Rappelons l'histoire : juste avant de devenir abbesse, la nièce de la reine d’Espagne (Angèle de Olivares) quitte le couvent incognito pour profiter une dernière fois du bal de Noël. Mais après la fête, elle ne peut plus rentrer, trouvant porte close. Elle va devoir, au cours d’une folle nuit, changer plusieurs fois d’identité, de plan… et pour finir, de vocation, le plus souvent revêtue de ce fameux domino noir (un long manteau à capuche), poursuivie tout du long par les assauts d'un amoureux transi (Horace de Massarena).
Le premier acte – le bal masqué chez la reine d'Espagne, la nuit de Noël – met en place les protagonistes et les ressorts d'une version revisitée de Cendrillon (Nouvelle Cendrillon était d'ailleurs le titre du premier livret). Angèle et son amie Brigitte échangent leurs confidences sous le regard d'un gandin faussement endormi, le fameux Horace qui ne se remet pas de s'être épris, un an plus tôt, d'une belle inconnue. Anne-Catherine Gillet dont la voix paraît de prime abord épaissie va camper son personnage d'Angèle avec un abattage, une qualité de diction, une virtuosité vocale où elle est aujourd'hui sans rivale, d'autant qu'elle tient la scène de façon quasi ininterrompue tout au long des trois actes – à l'inverse de Brigitte, la délicieuse Victoire Bunel qui n'a que peu d'occasions de faire briller son talent.

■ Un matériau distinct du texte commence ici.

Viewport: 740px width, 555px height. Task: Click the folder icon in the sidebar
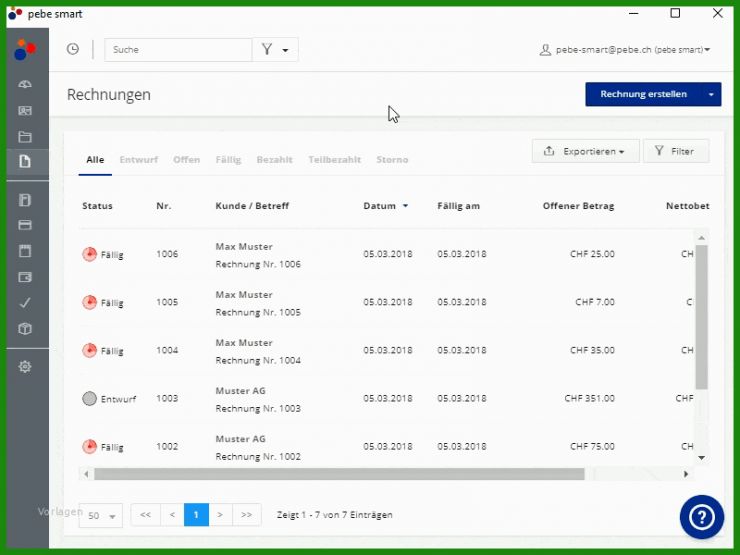click(25, 137)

En revanche, impossible de manquer Cyrille Dubois, qui incarnait déjà l'amoureux transi il y a six ans, à l'époque avec une ligne de chant, un timbre de ténor léger qui convenaient idéalement au rôle ; aujourd'hui la voix comme le jeu semblent forcés. C'est au contraire un Léo Vermot-Desroches tout en nuances qui prête son beau ténor à l'ami d'Horace, Don Juliano. Ce dernier fête le réveillon chez lui au deuxième acte. On y retrouve sa bonne, Jacinthe (la pétulante Marie Lenormand), et l'amant de celle-ci, le concierge du couvent (le sépulcral Jean Fernand Setti). La musique d'Auber est un feu d'artifice, entre espagnolades endiablées, chansons à boire à réveiller les morts et réparties crépitantes. Le troisième acte au couvent est un festival de drôlerie : il faut avoir vu danser les nonnes en cornette, les statues et les gargouilles prendre forme humaine, sans parler des carillonneuses accrochées à leurs cloches. On connaît d'avance le dénouement, et c'est à nouveau Anne-Catherine Gillet qui va emporter la mise dans un finale étourdissant.

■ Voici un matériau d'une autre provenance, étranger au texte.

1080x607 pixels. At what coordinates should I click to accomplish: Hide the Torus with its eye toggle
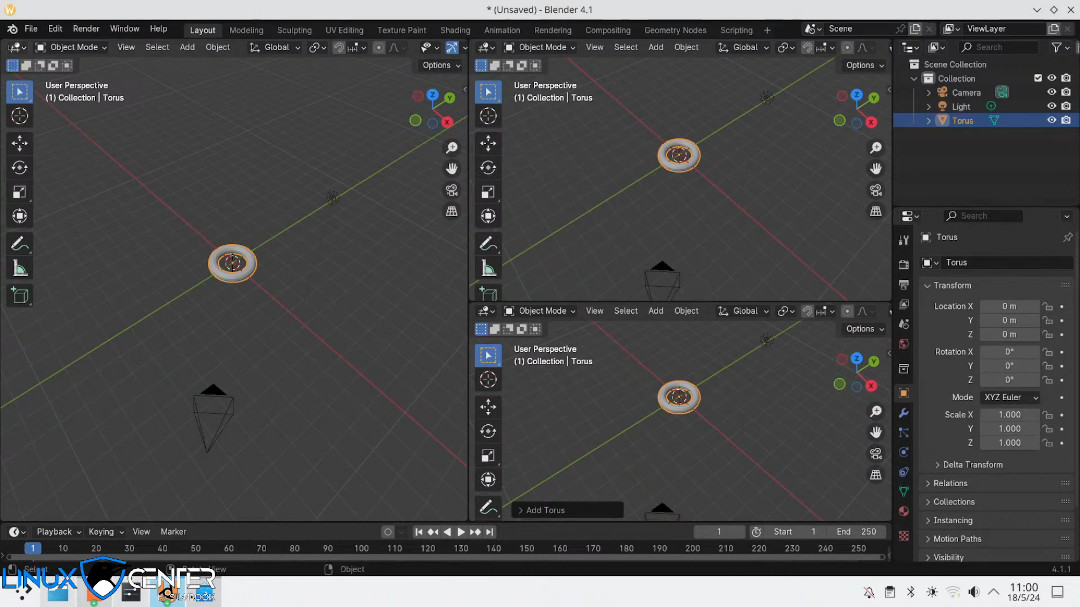point(1052,119)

Soulignant la valeur qu'il attache à l'œuvre d'Auber, c'est Louis Langrée lui-même qui descend dans la fosse – là où l'avait précédé le regretté Patrick Davin disparu en 2020 – à la tête de l'Orchestre de chambre de Paris qui remplace l'Orchestre Philharmonique de Radio France. Autre changement notable : le chœur Les Éléments de Joel Suhubiette a pris le relais d'accentus. Hommes et femmes du chœur, fréquemment sollicités séparément, plus rarement ensemble, s'y montreront au-dessus de tout éloge.
Comme il l'avait déjà démontré dans Le Comte Ory, Louis Langrée traite cette musique réputée « légère » avec tout le soin qu'il mettrait à un grand Mozart, un sens aigu des couleurs et des atmosphères. Dès l'ouverture, le chef confère à la partition une distinction et une allure qui, loin de brider la folie, le comique, voire l'absurde des situations, leur donnent au contraire un relief saisissant. En ce soir de première, on admire la précision et la justesse certes un peu corsetées des musiciens de l'Orchestre de chambre de Paris, des bois en particulier. Les réglages fosse-scène sont millimétrés, on ne perdra pas un trait, pas un mot d'une partition souvent virtuose. Les prochaines représentations devraient débrider un peu les troupes.